(Records from a data source)
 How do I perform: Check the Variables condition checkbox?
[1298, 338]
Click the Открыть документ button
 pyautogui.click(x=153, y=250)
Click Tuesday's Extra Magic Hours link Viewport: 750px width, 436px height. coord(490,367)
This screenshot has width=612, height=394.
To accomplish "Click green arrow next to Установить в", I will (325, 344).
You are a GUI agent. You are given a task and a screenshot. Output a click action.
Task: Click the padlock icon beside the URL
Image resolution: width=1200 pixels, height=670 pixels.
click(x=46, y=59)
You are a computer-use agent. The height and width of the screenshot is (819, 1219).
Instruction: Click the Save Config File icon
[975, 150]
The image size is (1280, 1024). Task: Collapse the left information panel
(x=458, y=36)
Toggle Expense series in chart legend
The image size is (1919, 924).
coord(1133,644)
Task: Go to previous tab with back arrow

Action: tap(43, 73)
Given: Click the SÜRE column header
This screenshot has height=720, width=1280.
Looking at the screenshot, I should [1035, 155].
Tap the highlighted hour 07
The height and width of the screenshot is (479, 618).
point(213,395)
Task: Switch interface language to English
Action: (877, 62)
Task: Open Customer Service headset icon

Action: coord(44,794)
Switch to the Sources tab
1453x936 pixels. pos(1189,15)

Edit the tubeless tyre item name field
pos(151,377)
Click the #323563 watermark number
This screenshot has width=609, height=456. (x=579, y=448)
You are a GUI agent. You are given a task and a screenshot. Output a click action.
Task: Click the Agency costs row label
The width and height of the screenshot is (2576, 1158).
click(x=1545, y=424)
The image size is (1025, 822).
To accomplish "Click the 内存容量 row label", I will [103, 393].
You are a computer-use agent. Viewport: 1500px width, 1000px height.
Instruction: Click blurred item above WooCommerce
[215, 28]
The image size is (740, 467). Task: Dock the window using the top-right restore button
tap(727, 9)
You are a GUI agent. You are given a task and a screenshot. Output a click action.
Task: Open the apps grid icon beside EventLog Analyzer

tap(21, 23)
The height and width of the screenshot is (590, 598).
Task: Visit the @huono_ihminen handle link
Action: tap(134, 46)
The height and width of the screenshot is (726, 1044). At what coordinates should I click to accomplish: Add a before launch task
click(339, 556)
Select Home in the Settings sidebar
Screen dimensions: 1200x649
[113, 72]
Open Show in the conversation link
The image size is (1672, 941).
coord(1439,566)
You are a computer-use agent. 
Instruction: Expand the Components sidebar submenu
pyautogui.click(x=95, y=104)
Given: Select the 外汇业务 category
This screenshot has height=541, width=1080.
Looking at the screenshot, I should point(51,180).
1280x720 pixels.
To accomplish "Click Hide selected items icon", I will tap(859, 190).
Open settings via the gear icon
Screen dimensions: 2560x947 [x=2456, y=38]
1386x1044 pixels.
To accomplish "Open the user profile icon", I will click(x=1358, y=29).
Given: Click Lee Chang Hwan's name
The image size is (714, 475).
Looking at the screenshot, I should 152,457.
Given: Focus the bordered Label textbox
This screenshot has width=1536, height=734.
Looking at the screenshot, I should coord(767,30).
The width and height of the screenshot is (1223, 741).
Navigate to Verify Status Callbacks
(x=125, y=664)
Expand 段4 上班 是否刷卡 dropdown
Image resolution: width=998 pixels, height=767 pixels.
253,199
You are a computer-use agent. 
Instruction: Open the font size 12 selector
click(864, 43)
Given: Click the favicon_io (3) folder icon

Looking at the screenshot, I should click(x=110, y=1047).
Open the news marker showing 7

■ **Task objective**
Restate the data above exactly, keeping each word as it stands.

■ **Answer to the problem**
 How do I perform: Check the Variables condition checkbox?
[1298, 338]
Click the Открыть документ button
 pyautogui.click(x=153, y=250)
Click Tuesday's Extra Magic Hours link Viewport: 750px width, 436px height. coord(490,367)
This screenshot has width=612, height=394.
To accomplish "Click green arrow next to Установить в", I will (325, 344).
You are a GUI agent. You are given a task and a screenshot. Output a click action.
Task: Click the padlock icon beside the URL
Image resolution: width=1200 pixels, height=670 pixels.
click(x=46, y=59)
You are a computer-use agent. The height and width of the screenshot is (819, 1219).
Instruction: Click the Save Config File icon
[975, 150]
The image size is (1280, 1024). Task: Collapse the left information panel
(x=458, y=36)
Toggle Expense series in chart legend
The image size is (1919, 924).
coord(1133,644)
Task: Go to previous tab with back arrow

Action: tap(43, 73)
Given: Click the SÜRE column header
This screenshot has height=720, width=1280.
Looking at the screenshot, I should [1035, 155].
Tap the highlighted hour 07
The height and width of the screenshot is (479, 618).
point(213,395)
Task: Switch interface language to English
Action: (877, 62)
Task: Open Customer Service headset icon

Action: coord(44,794)
Switch to the Sources tab
1453x936 pixels. pos(1189,15)

Edit the tubeless tyre item name field
pos(151,377)
Click the #323563 watermark number
This screenshot has width=609, height=456. (x=579, y=448)
You are a GUI agent. You are given a task and a screenshot. Output a click action.
Task: Click the Agency costs row label
The width and height of the screenshot is (2576, 1158).
click(x=1545, y=424)
The image size is (1025, 822).
To accomplish "Click the 内存容量 row label", I will [103, 393].
You are a computer-use agent. Viewport: 1500px width, 1000px height.
Instruction: Click blurred item above WooCommerce
[215, 28]
The image size is (740, 467). Task: Dock the window using the top-right restore button
tap(727, 9)
You are a GUI agent. You are given a task and a screenshot. Output a click action.
Task: Open the apps grid icon beside EventLog Analyzer

tap(21, 23)
The height and width of the screenshot is (590, 598).
Task: Visit the @huono_ihminen handle link
Action: tap(134, 46)
The height and width of the screenshot is (726, 1044). At what coordinates should I click to accomplish: Add a before launch task
click(339, 556)
Select Home in the Settings sidebar
Screen dimensions: 1200x649
[113, 72]
Open Show in the conversation link
The image size is (1672, 941).
coord(1439,566)
You are a computer-use agent. 
Instruction: Expand the Components sidebar submenu
pyautogui.click(x=95, y=104)
Given: Select the 外汇业务 category
This screenshot has height=541, width=1080.
Looking at the screenshot, I should point(51,180).
1280x720 pixels.
To accomplish "Click Hide selected items icon", I will tap(859, 190).
Open settings via the gear icon
Screen dimensions: 2560x947 [x=2456, y=38]
1386x1044 pixels.
To accomplish "Open the user profile icon", I will click(x=1358, y=29).
Given: Click Lee Chang Hwan's name
The image size is (714, 475).
Looking at the screenshot, I should 152,457.
Given: Focus the bordered Label textbox
This screenshot has width=1536, height=734.
Looking at the screenshot, I should coord(767,30).
The width and height of the screenshot is (1223, 741).
Navigate to Verify Status Callbacks
(x=125, y=664)
Expand 段4 上班 是否刷卡 dropdown
Image resolution: width=998 pixels, height=767 pixels.
253,199
You are a computer-use agent. 
Instruction: Open the font size 12 selector
click(864, 43)
Given: Click the favicon_io (3) folder icon

Looking at the screenshot, I should click(x=110, y=1047).
Open the news marker showing 7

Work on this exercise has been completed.